Fourth, the expert interviews were held more than 3 years ago. While it is possible that some of the experts’ views have changed in light of new evidence, we do not expect considerable changes in their views, as no experts expressed a wish to change the description of their views when they read the transcripts of interviews as we started to write this manuscript. In addition, recent publications highlight the importance of considering NHOs in the evaluation of mental health interventions and interventions to manage overweight and obesity, which were also identified in this study (e.g. self-esteem) [10, 48].

Fifth, as already noted, our definition of the broader outcomes was a research restriction. We defined non-health outcomes as all outcomes that were not measured using the EQ-5D. While this definition is in line with common economic evaluation practice, current health outcomes could also be defined in a broader fashion by using broader outcome instruments such as the capability indices as a reference [34].

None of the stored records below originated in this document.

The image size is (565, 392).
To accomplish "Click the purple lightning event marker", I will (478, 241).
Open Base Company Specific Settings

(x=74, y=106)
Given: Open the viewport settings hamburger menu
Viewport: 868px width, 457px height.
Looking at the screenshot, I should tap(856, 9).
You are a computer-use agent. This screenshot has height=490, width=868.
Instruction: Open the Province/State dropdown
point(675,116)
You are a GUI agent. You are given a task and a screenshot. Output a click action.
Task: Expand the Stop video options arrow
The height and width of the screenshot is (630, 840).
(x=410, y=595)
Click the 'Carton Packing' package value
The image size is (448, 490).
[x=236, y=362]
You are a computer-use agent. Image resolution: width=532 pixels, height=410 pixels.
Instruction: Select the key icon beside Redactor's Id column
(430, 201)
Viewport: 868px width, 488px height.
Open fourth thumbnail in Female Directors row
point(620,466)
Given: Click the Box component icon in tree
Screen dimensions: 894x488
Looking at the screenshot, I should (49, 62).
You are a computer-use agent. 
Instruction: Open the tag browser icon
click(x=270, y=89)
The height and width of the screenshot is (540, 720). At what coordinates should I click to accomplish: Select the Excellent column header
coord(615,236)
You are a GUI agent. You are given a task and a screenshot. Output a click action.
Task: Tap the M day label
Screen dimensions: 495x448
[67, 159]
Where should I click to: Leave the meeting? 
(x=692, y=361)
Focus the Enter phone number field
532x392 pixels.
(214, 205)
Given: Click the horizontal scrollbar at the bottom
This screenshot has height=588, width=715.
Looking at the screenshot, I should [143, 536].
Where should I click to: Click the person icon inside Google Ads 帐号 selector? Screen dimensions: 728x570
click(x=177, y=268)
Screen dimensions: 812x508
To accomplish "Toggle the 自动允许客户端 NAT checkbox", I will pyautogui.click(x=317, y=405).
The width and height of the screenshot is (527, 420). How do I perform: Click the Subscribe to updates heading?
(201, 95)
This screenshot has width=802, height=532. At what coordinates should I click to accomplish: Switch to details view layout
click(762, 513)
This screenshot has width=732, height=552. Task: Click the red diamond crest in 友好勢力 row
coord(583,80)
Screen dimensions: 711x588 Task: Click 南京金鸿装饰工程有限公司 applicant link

Finally, some of the NHOs mentioned by experts, such as changes in lifestyle behaviors (e.g., an increase in sport activities or reduction of alcohol use), defined in our study as (un) healthy behaviors, are included as effectiveness measures of the PH interventions in the economic evaluation studies.

Conclusions

Leading experts indicate that there is a very broad field of NHOs on all three levels – individual, direct social, and societal - which can be relevant in measuring the outcomes of public health interventions, and a majority of experts are in favor of developing a new instrument to identify and measure broader outcomes in the economic evaluations of public health interventions. Future research needs to focus on instrument development, addressing the challenges raised by multiple conflicting requirements. In addition, an open discussion needs to be started with all stakeholders regarding which steps need to be taken for future research on this topic.